[Saved data entries]
··········
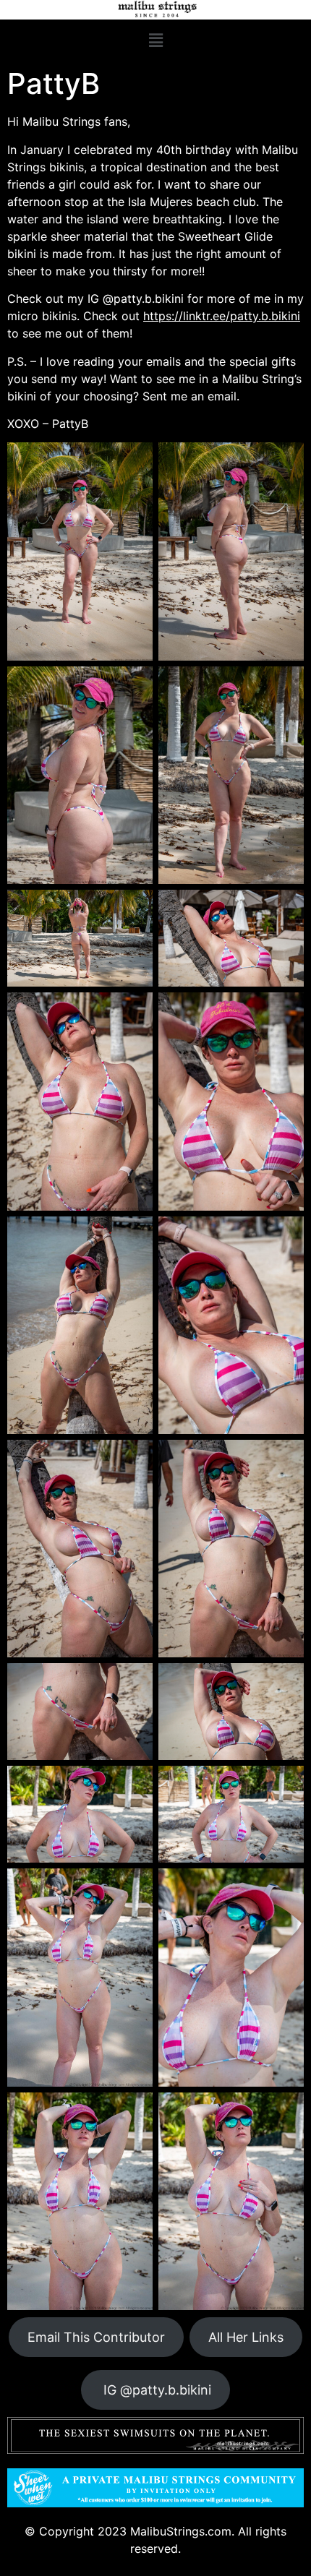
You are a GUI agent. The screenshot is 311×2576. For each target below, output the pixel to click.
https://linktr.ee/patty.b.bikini (221, 316)
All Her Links (246, 2337)
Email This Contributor (96, 2337)
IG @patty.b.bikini (155, 2389)
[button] (155, 40)
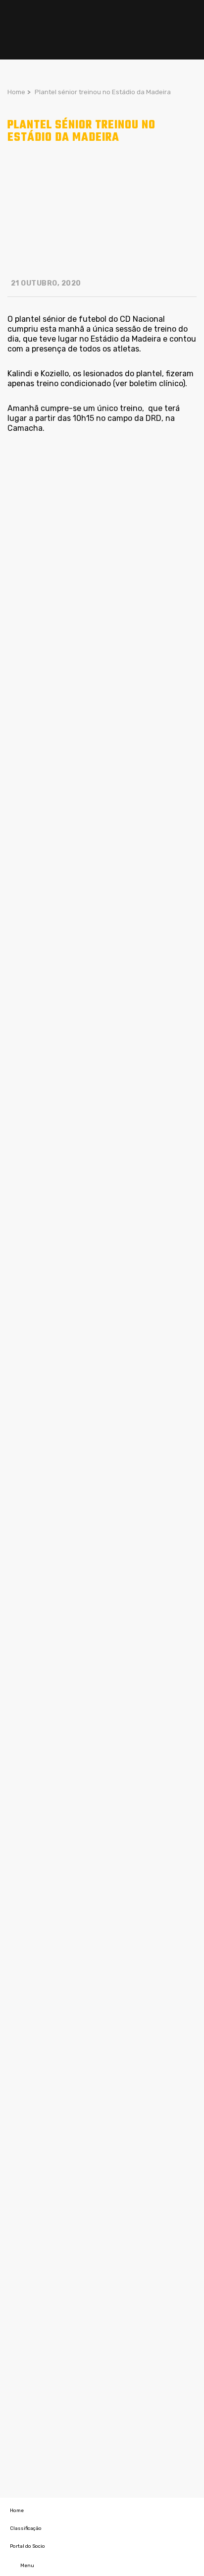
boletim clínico (156, 383)
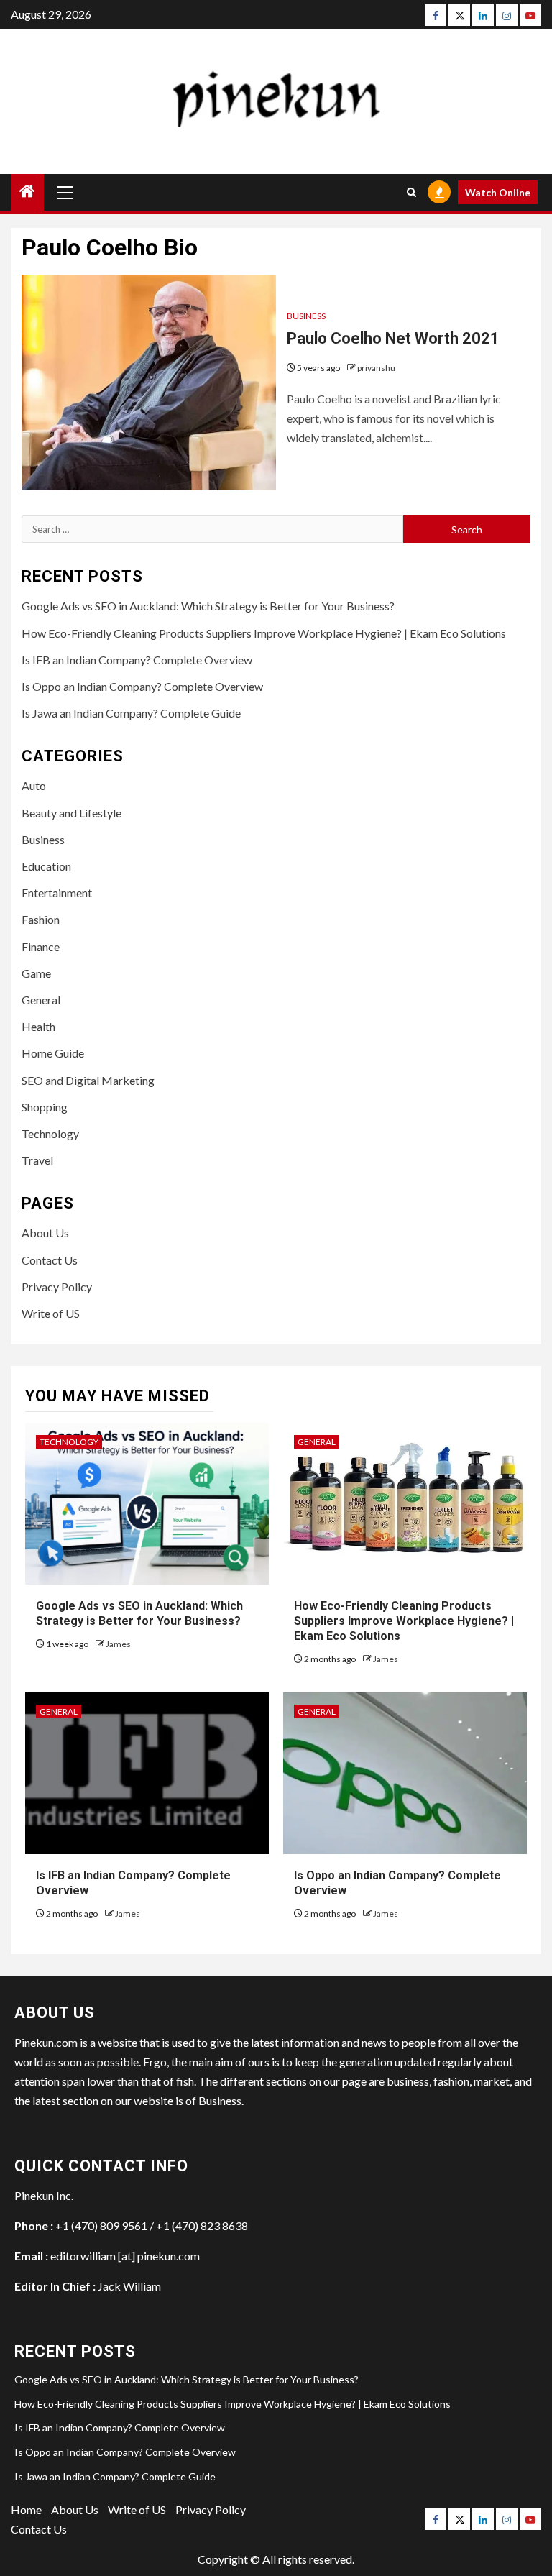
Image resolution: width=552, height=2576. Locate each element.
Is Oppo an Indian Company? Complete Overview (142, 686)
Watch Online (497, 192)
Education (46, 866)
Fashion (41, 919)
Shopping (45, 1107)
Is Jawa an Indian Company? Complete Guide (131, 713)
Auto (34, 785)
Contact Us (50, 1260)
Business (306, 316)
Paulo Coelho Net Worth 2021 (393, 338)
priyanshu (376, 367)
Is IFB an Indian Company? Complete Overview (137, 659)
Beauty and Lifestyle (71, 813)
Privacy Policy (57, 1286)
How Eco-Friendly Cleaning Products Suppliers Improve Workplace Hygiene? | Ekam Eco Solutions (264, 633)
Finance (41, 946)
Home (26, 2509)
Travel (37, 1160)
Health (38, 1026)
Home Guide (53, 1053)
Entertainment (57, 892)
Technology (50, 1133)
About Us (45, 1232)
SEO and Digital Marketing (88, 1080)
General (41, 1000)
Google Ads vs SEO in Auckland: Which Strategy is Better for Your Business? (208, 606)
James (118, 1643)
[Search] (411, 192)
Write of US (51, 1313)
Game (36, 973)
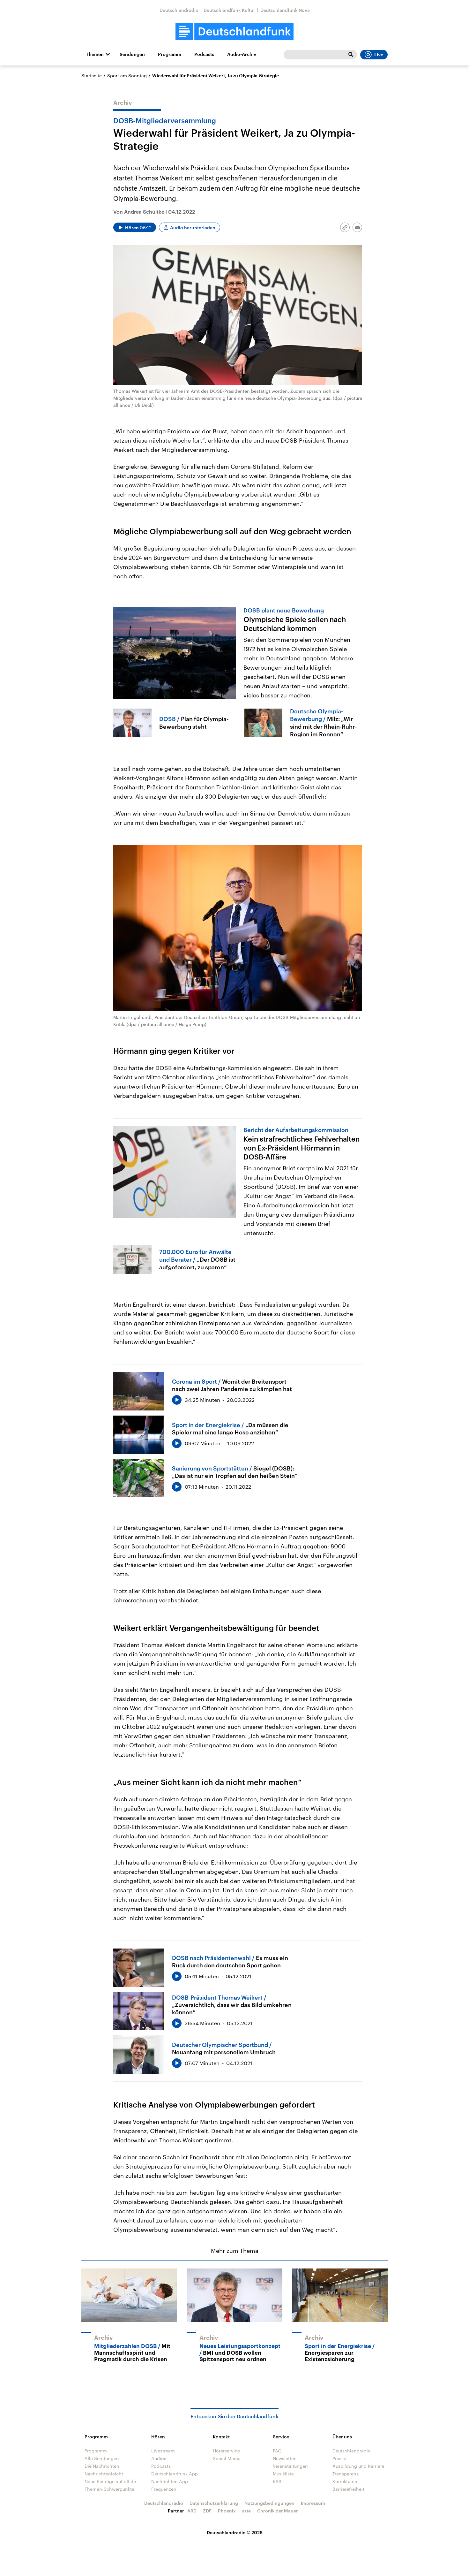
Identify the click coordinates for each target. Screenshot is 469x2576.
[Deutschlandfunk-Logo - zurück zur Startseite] (234, 31)
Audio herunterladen (192, 227)
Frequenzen (163, 2489)
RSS (277, 2481)
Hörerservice (226, 2450)
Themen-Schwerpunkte (109, 2489)
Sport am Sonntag (127, 75)
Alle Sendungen (102, 2458)
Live (378, 54)
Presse (339, 2458)
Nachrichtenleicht (104, 2473)
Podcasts (204, 54)
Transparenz (345, 2473)
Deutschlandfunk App (174, 2473)
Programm (169, 54)
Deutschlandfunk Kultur (229, 10)
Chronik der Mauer (277, 2510)
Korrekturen (344, 2481)
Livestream (163, 2450)
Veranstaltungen (290, 2466)
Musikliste (283, 2473)
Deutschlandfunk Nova (285, 10)
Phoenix (227, 2510)
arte (246, 2510)
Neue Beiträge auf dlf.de (110, 2481)
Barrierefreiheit (348, 2489)
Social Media (227, 2458)
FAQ (277, 2450)
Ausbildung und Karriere (358, 2466)
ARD (192, 2510)
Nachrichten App (169, 2481)
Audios (158, 2458)
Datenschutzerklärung (214, 2503)
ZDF (207, 2510)
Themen (95, 54)
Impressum (313, 2503)
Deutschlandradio (179, 10)
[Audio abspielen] (177, 1400)
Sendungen (132, 54)
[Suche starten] (350, 54)
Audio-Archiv (241, 54)
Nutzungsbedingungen (269, 2503)
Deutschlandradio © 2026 (235, 2532)
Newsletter (284, 2458)
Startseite (91, 75)
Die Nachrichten (102, 2466)
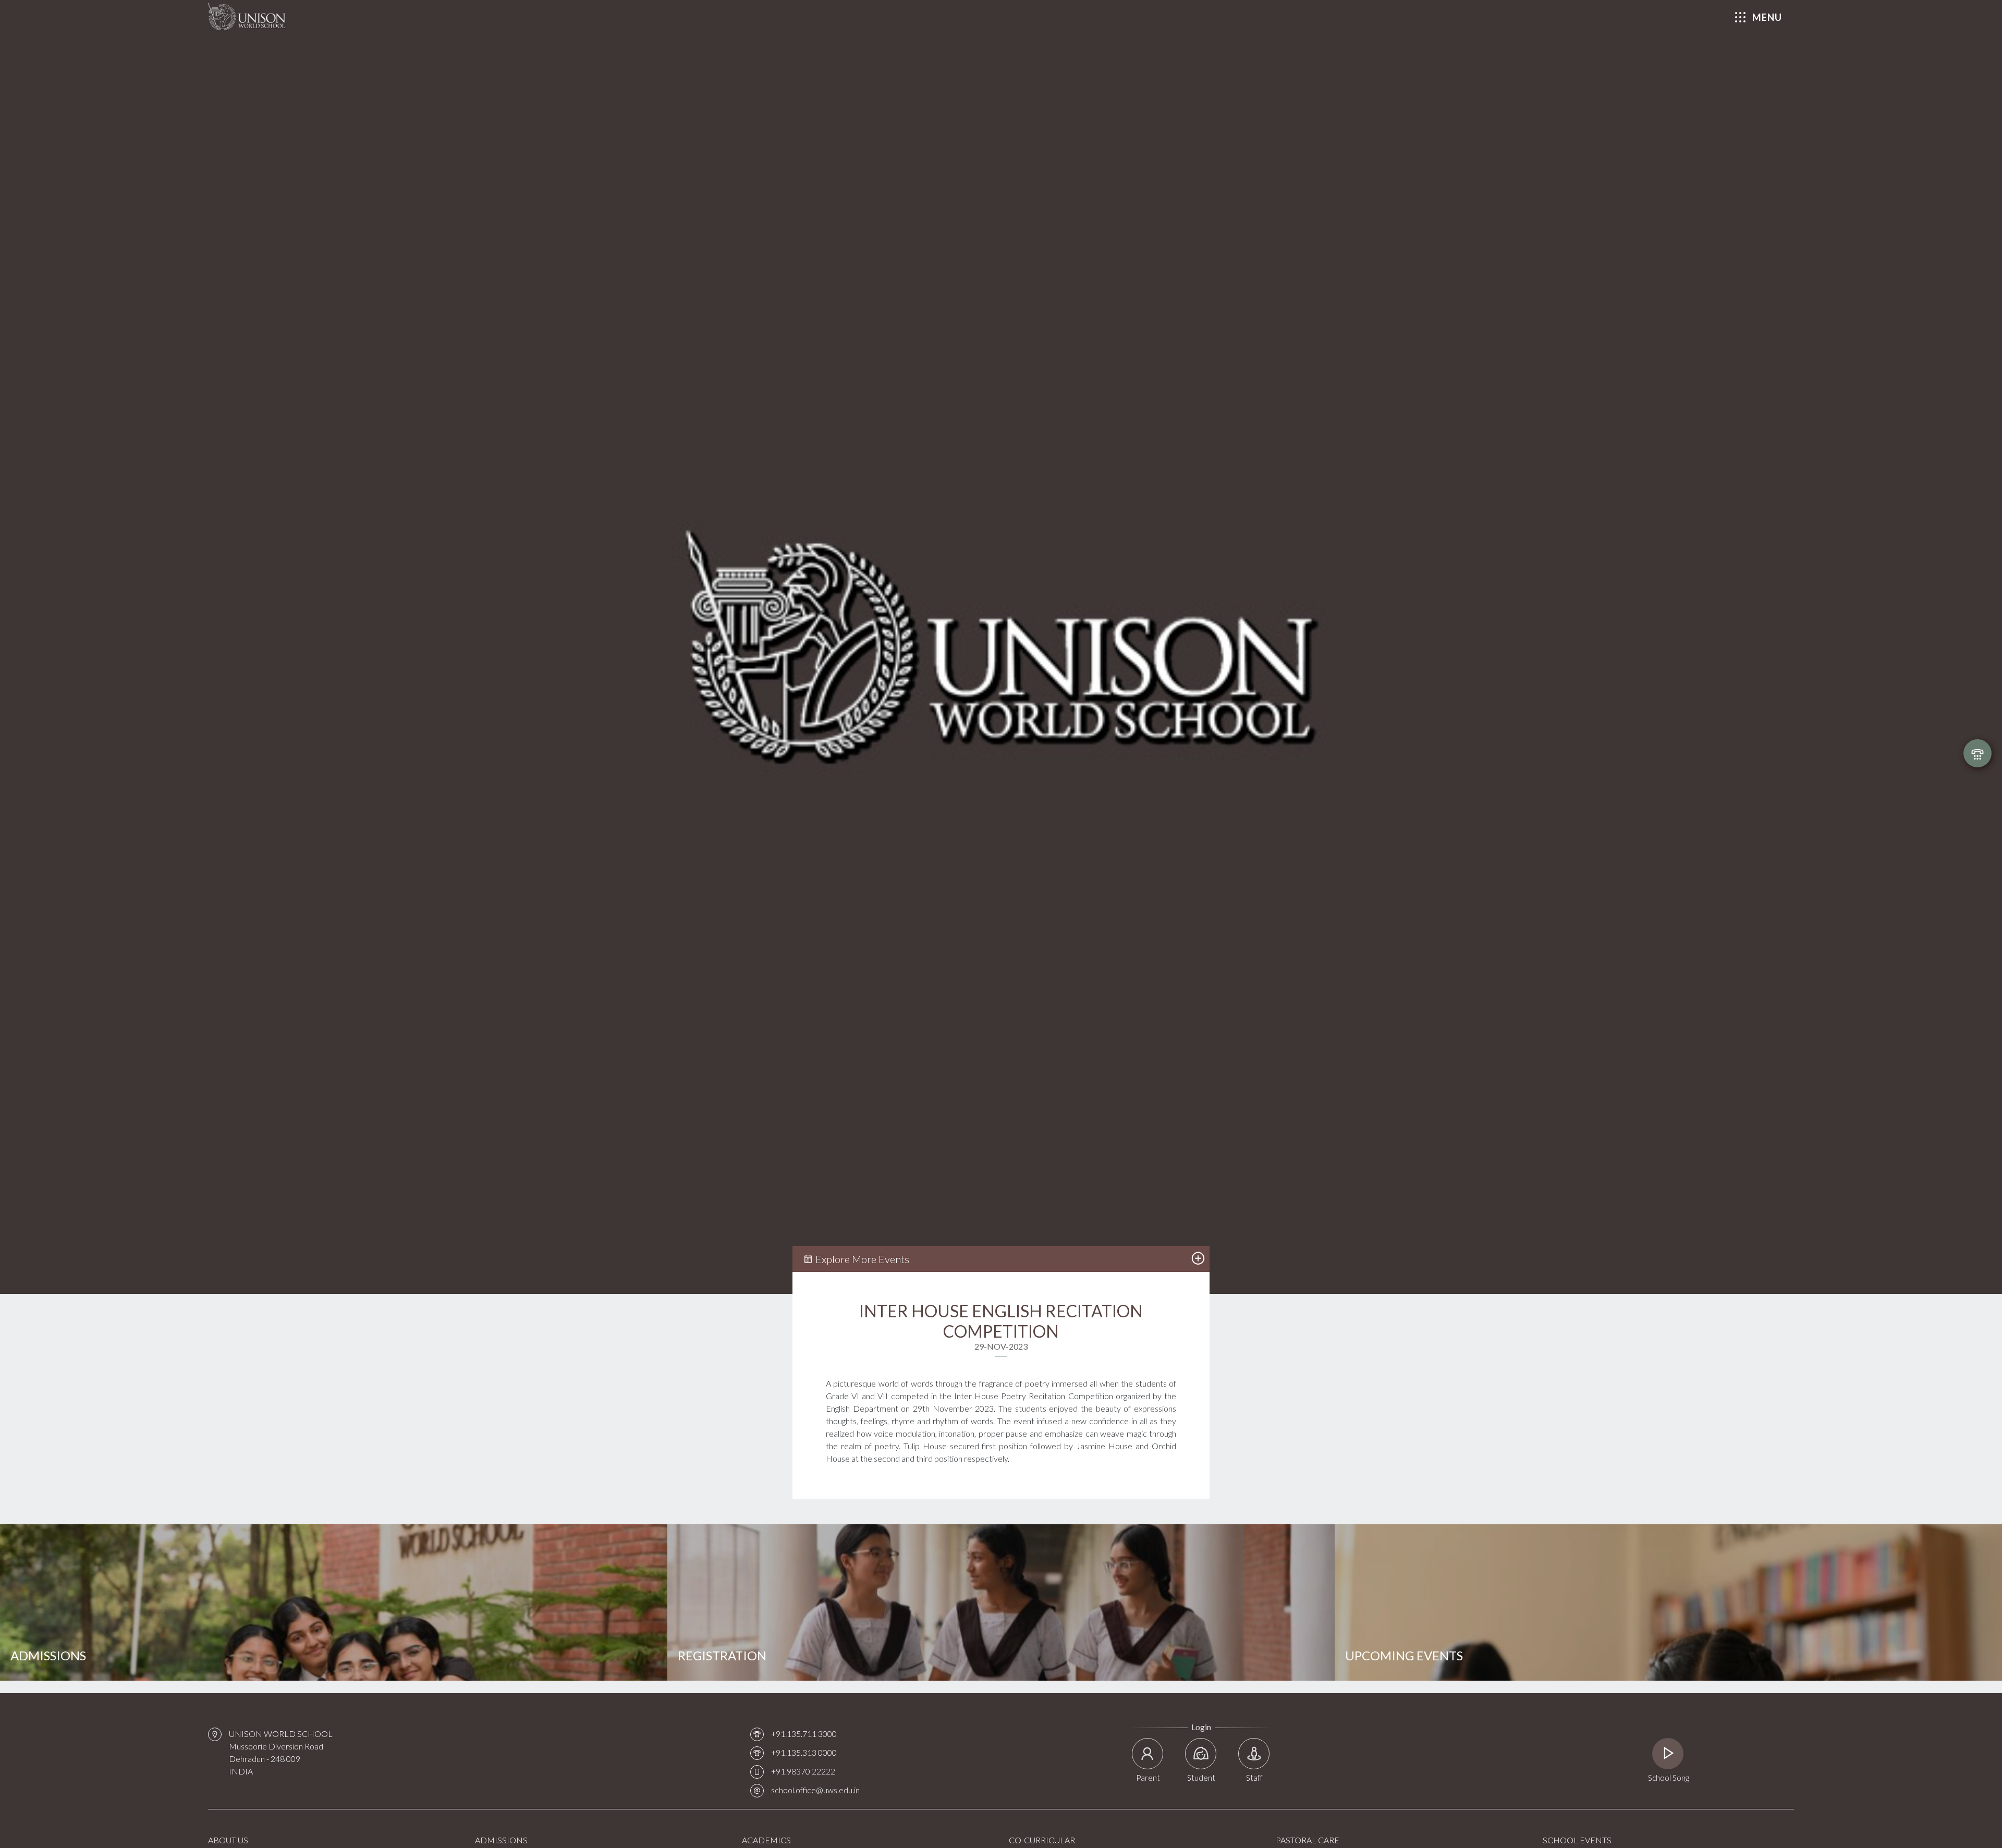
··········
▶ **What you are asked to do**:
From the records above, pull out every line containing the word "Indian".

▶ **Answer section**:
Is Oppo an Indian Company? Complete Overview (142, 686)
Is Jawa an Indian Company? Complete Guide (131, 713)
Is IFB an Indian Company? Complete Overview (137, 659)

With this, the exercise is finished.